Why is the gradient w.r.t. to an input coming out different from w.r.t. a clone of that input

I am trying feature visualization, and noticed a curious phenomenon. when i compare the norm of the gradient w.r.t to a input with the gradient w.r.t. a clone of this, i am getting different answers. I have not been able to figure this out. I am pasting the google colab code here:

imports etc., initial code:

!pip install --no-cache-dir -I pillow
# http://pytorch.org/
from os.path import exists
from wheel.pep425tags import get_abbr_impl, get_impl_ver, get_abi_tag
platform = '{}{}-{}'.format(get_abbr_impl(), get_impl_ver(), get_abi_tag())
cuda_output = !ldconfig -p|grep cudart.so|sed -e 's/.*\.\([0-9]*\)\.\([0-9]*\)$/cu\1\2/'
accelerator = cuda_output[0] if exists('/dev/nvidia0') else 'cpu'

!pip install -q http://download.pytorch.org/whl/{accelerator}/torch-0.4.1-{platform}-linux_x86_64.whl torchvision
import torch
import torchvision
import numpy as np
from matplotlib import pyplot as plt
import time
import pdb
!git clone http://github.com/tumble-weed/images
import os
os.listdir('images')
from skimage import io
from PIL import Image

The meat of the code:

im = io.imread('images/ILSVRC2012_val_00000013.JPEG')
model = torchvision.models.vgg16(pretrained=True)
model.eval()

s = 224
mean = [0.5,0.5,0.5]
std = [0.225,0.225,0.225]
transform = torchvision.transforms.Compose([torchvision.transforms.Resize((s,s)),
                                          torchvision.transforms.ToTensor(),
                                          torchvision.transforms.Normalize(mean=mean,std=std)])
ref = transform(Image.fromarray(im))

class fwdHook():
  def __init__(self):
    self.feat = None
    def hook(obj,input,output):
      self.feat = output
      pass
    self.hook = hook
    pass
  
model_layers = [l for n in model.children() for l in n]
hooks = [fwdHook() for l in model_layers]
hooked_layers = [l.register_forward_hook(h.hook) for l,h in zip(model_layers,hooks)]
if False: print(hooks[0].feat)
model(ref.unsqueeze(0))
if False: print(hooks[0].feat)
  
mag = 10
x_ = mag*np.random.randn(*ref.unsqueeze(0).shape).astype(np.float32)
x = torch.from_numpy(x_)
x = torch.autograd.Variable(x,requires_grad = True)
lidx = 3
model(ref.unsqueeze(0))
ref_feat = hooks[lidx].feat
model(x)
x_feat = hooks[lidx].feat



get_dist_from_ref = lambda feat:torch.sum((ref_feat - feat)**2)/torch.sum((ref_feat)**2)
loss = get_dist_from_ref(x_feat)
print(loss)

# loss.zero_grad()
loss.backward(retain_graph=True)
x_grad = x.grad.clone()
print(torch.norm(x_grad))
im_x_grad = x_grad.permute(0,2,3,1)[0]
im_x_grad = im_x_grad.detach().cpu().data.numpy()

# print(x_grad)

'''----------------------'''
xx = x.clone()
xx = torch.autograd.Variable(xx,requires_grad = True)
model.forward(xx)
xx_feat = hooks[lidx].feat
loss_xx_ref = torch.dist(ref_feat,xx_feat)/torch.norm(ref_feat.view(-1))
print(f'loss_x2_ref {loss_xx_ref}')
loss_xx_ref.backward()
xx_grad = xx.grad.clone()
print(xx_grad.norm())

Output:

Downloading: "https://download.pytorch.org/models/vgg16-397923af.pth" to /root/.torch/models/vgg16-397923af.pth
100%|██████████| 553433881/553433881 [00:05<00:00, 97564919.92it/s] 
tensor(543.5735, grad_fn=<DivBackward1>)
tensor(0.4398)
loss_x2_ref 23.292146682739258
tensor(0.0094)

If you make your example more minimal, it will be easier to see.
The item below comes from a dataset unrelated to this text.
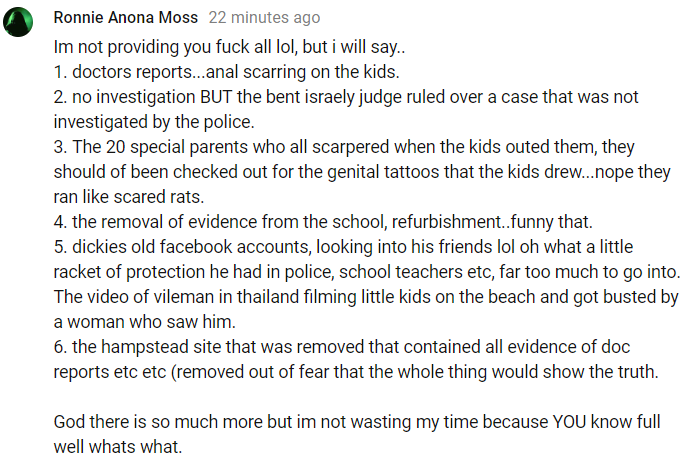
Task: Click the line starting '4. the removal of evidence'
Action: [323, 222]
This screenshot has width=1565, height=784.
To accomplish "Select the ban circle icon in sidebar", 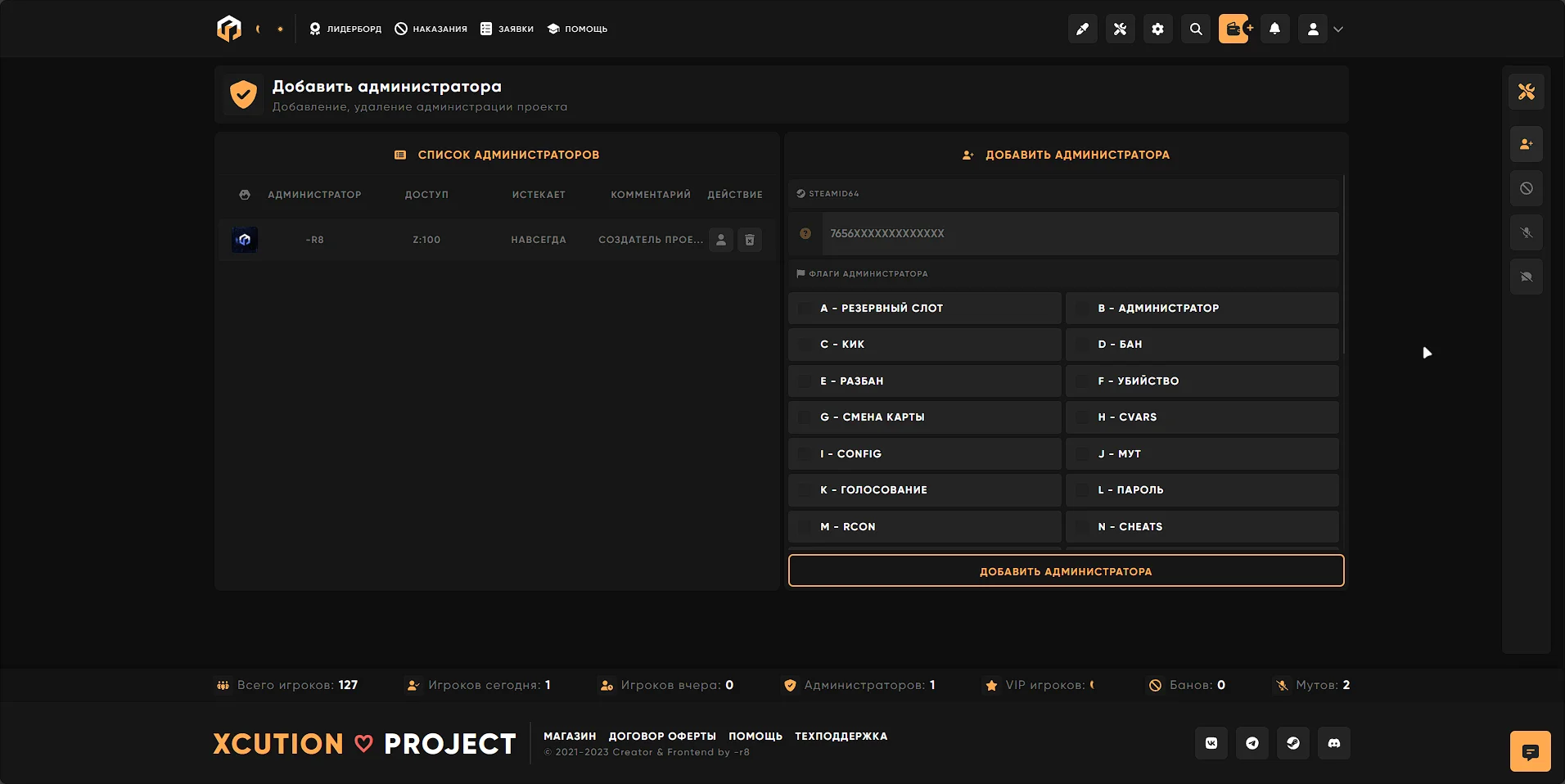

Also, I’d recommend against using Variable (and against using torch versions where you have to).
Then, xx = x.clone() will give you xx that is connected to x for the backward, i.e. losses calculated from xx will backward into x, too, whereas losses calculated from x will only show in x. (This is cumulative, i.e. all gradients from backwards are added.)
On the other hand, xx = x.detach().clone().requires_grad_() will give you something that is completely separate.

Best regards

Thomas

thanks

  1. I thought it would be better to give executable code, will give snippet next time.
  2. my problem seems to have gotten solved after doing x.grad.data.zero_(), it seems that the gradients were accruing up into the variable of interest. Will do some more tests to verify.
  3. Thanks for the info on clone, it was causing short circuit of gradients. a question is why allow the clone to affect the original gradients? if someone wanted x to be connected to it, they would have used x, and not a clone of it. I was thinking it was just a numeric copy of x, but otherwise disconnected from it, like in Theano.

Ideally, you would come up with a minimal runnable example. If you look at the time economics of a forum like this, when we all do that it helps all of us get better answers to our questions, because the “answer time” is a relatively scarce resource.

Usually you would call opt.zero_grad() or model.zero_grad().

Because people want that and use .detach() when they don’t: .clone() means “different memory” but connected in autograd, .detach() means “disconnect in autograd”, but same memory.

Best regards

Thomas